EXERCISE OBJECTIVE: Ignoring every picture, return the lines of the listing below word for word, from the line that holds "Image resolution: width=1454" through the line that holds "the Reply button".

PROVIDED RECORDS section start

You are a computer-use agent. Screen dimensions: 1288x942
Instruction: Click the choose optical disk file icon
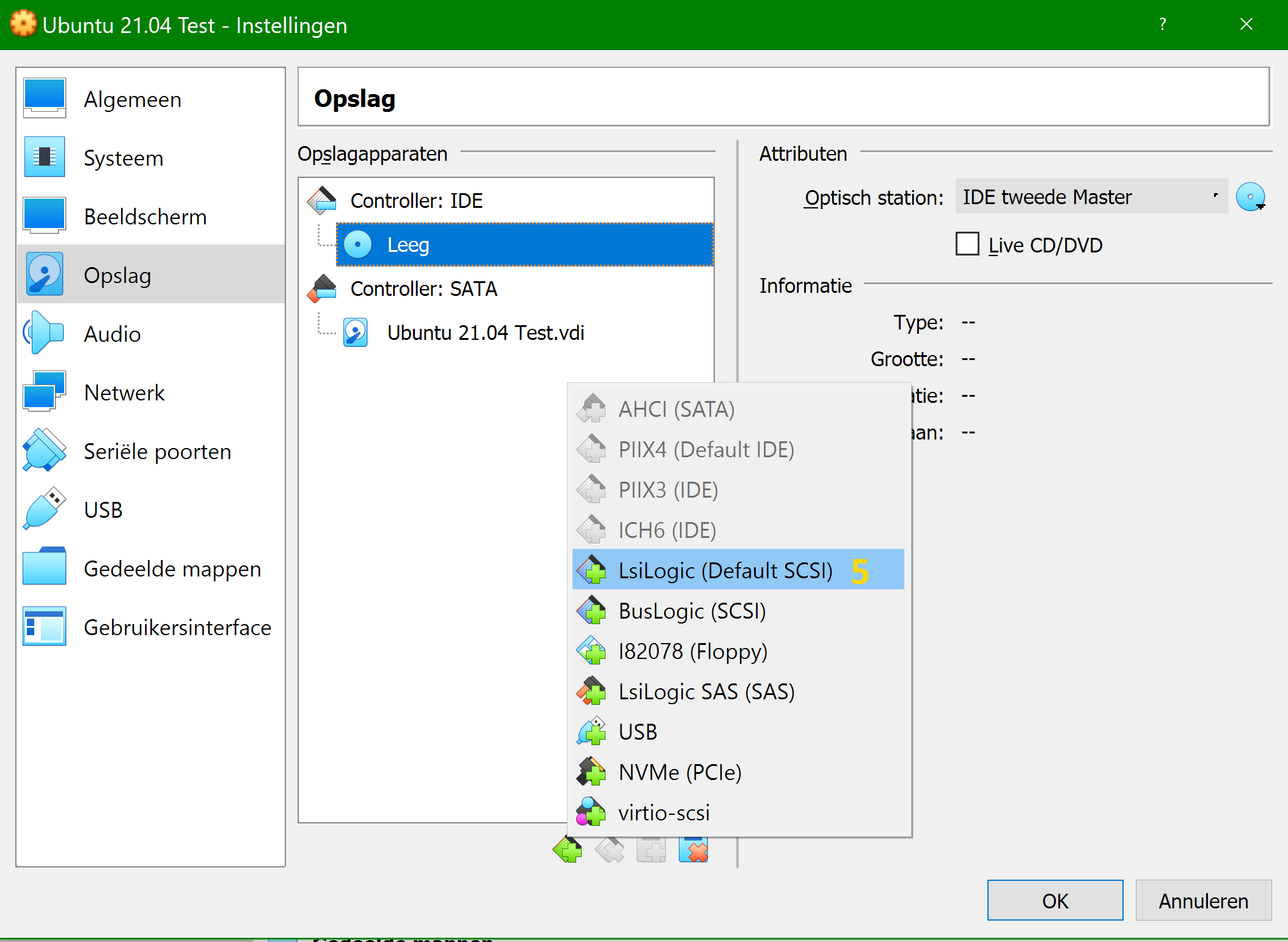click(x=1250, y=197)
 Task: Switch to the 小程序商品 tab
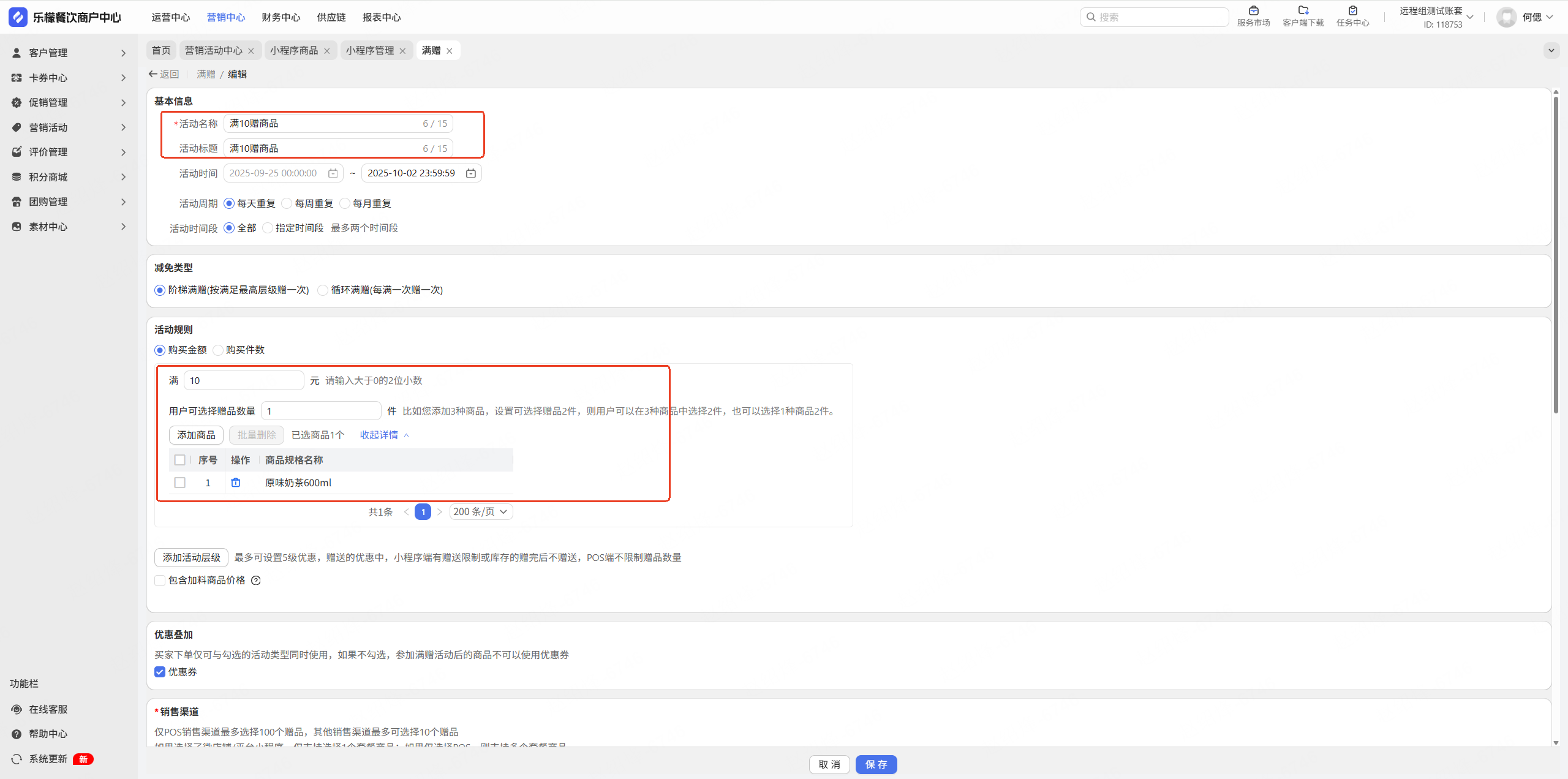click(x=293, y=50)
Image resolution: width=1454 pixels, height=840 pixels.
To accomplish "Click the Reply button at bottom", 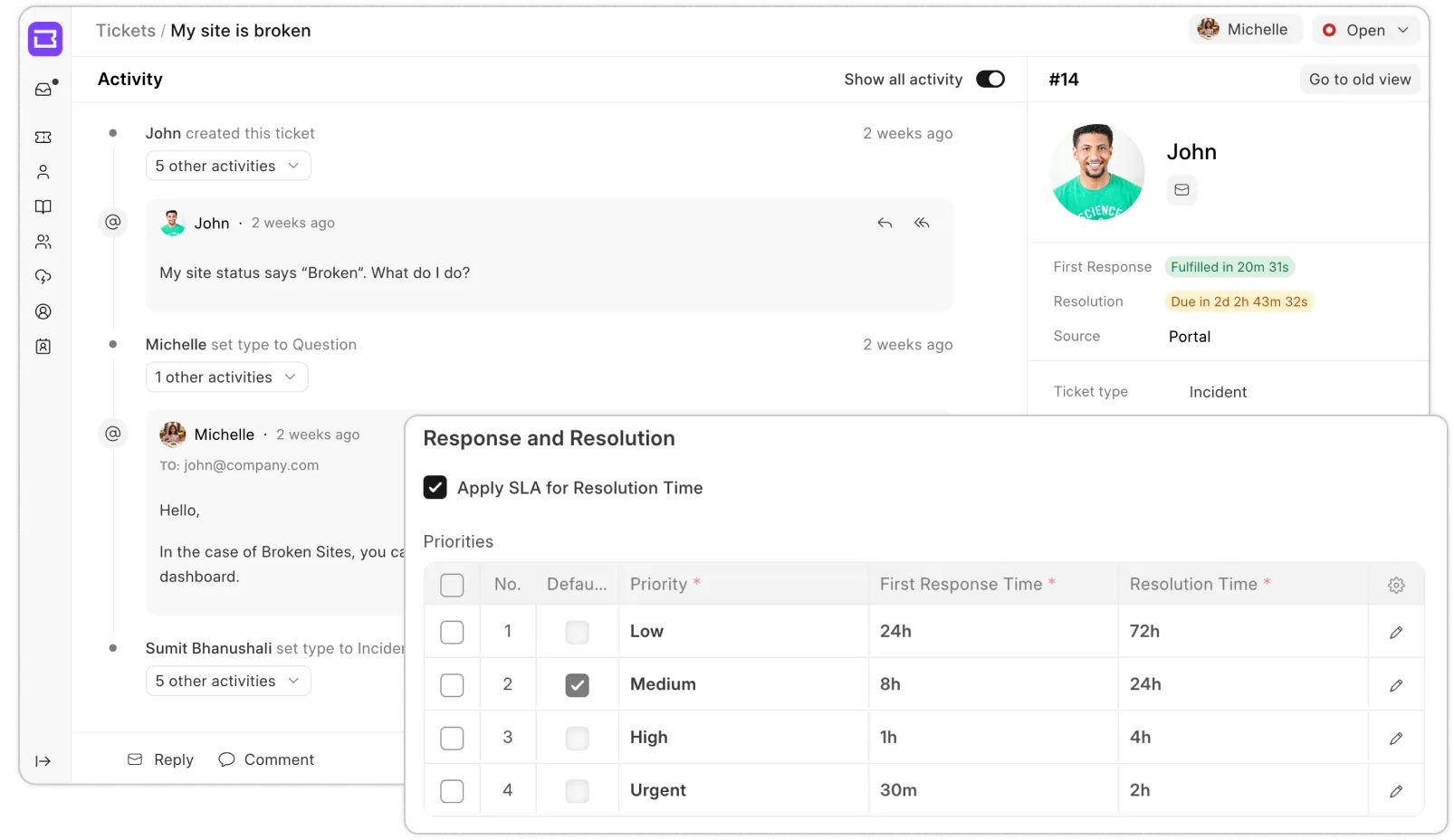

PROVIDED RECORDS section end
PROVIDED RECORDS section start

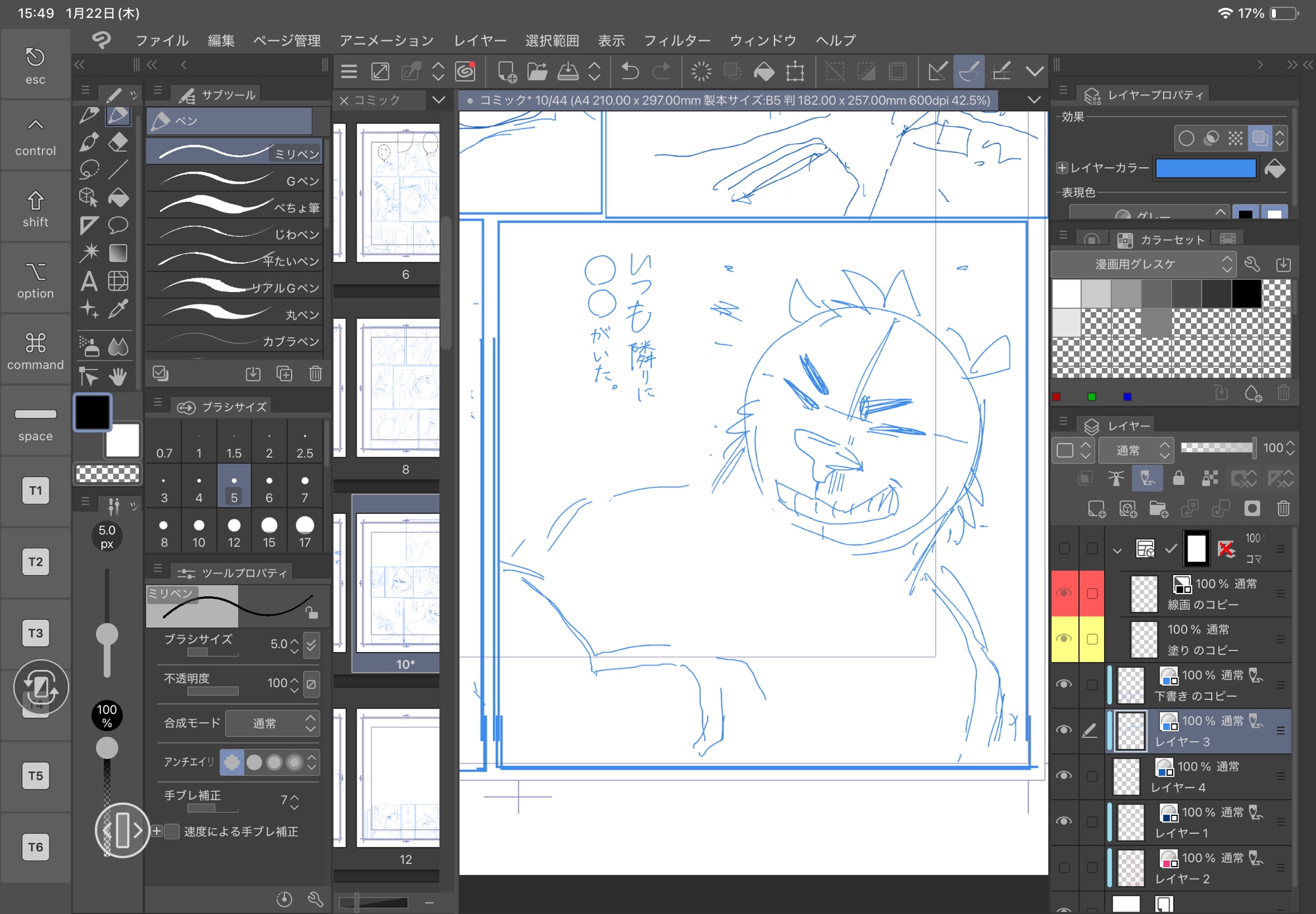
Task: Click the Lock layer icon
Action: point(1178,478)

PROVIDED RECORDS section end
PROVIDED RECORDS section start

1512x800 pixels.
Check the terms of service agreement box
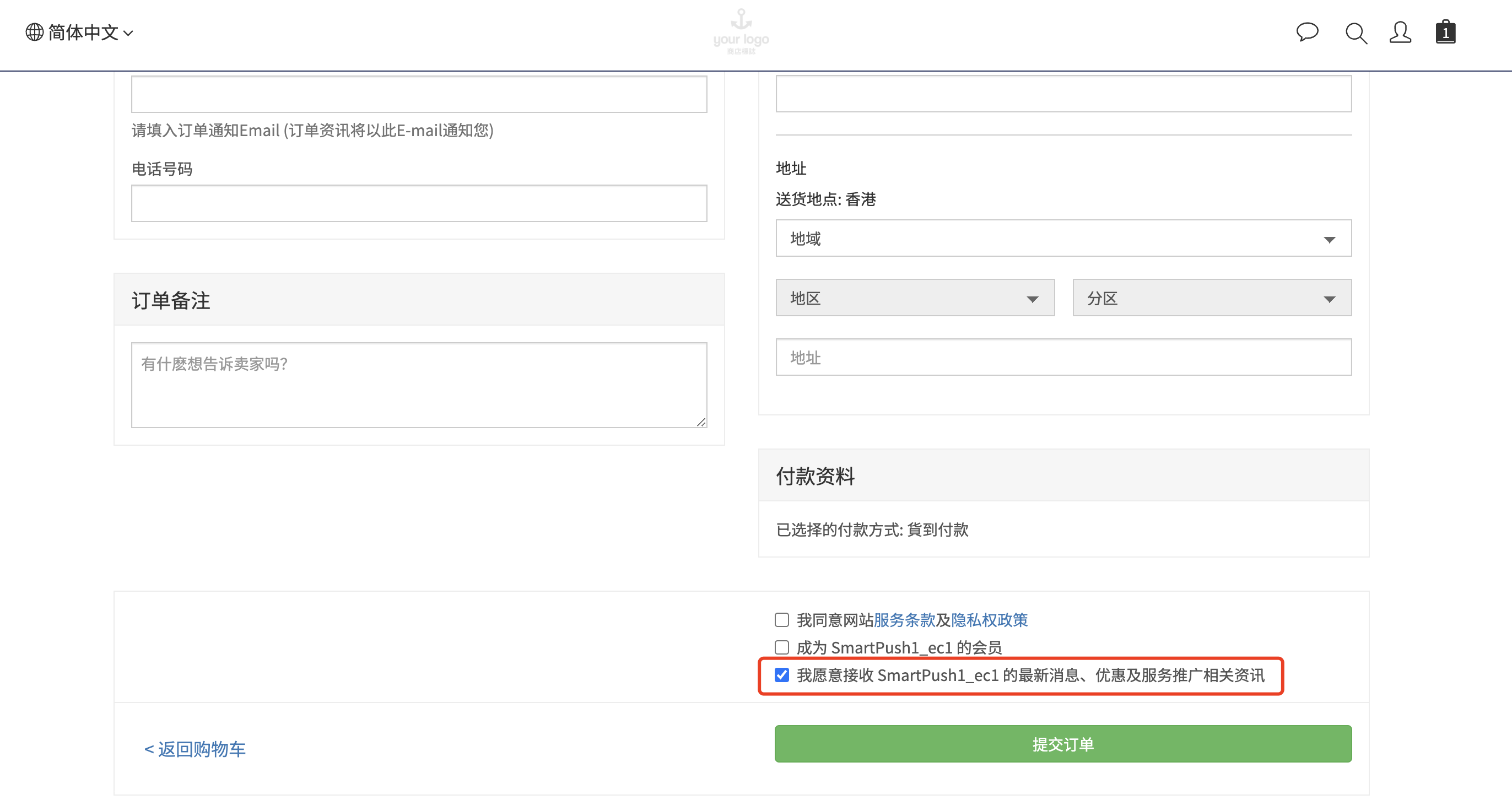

PROVIDED RECORDS section end

RESPONSE BELOW:
Image resolution: width=1454 pixels, height=840 pixels.
To accomplish "Click the Reply button at bottom", 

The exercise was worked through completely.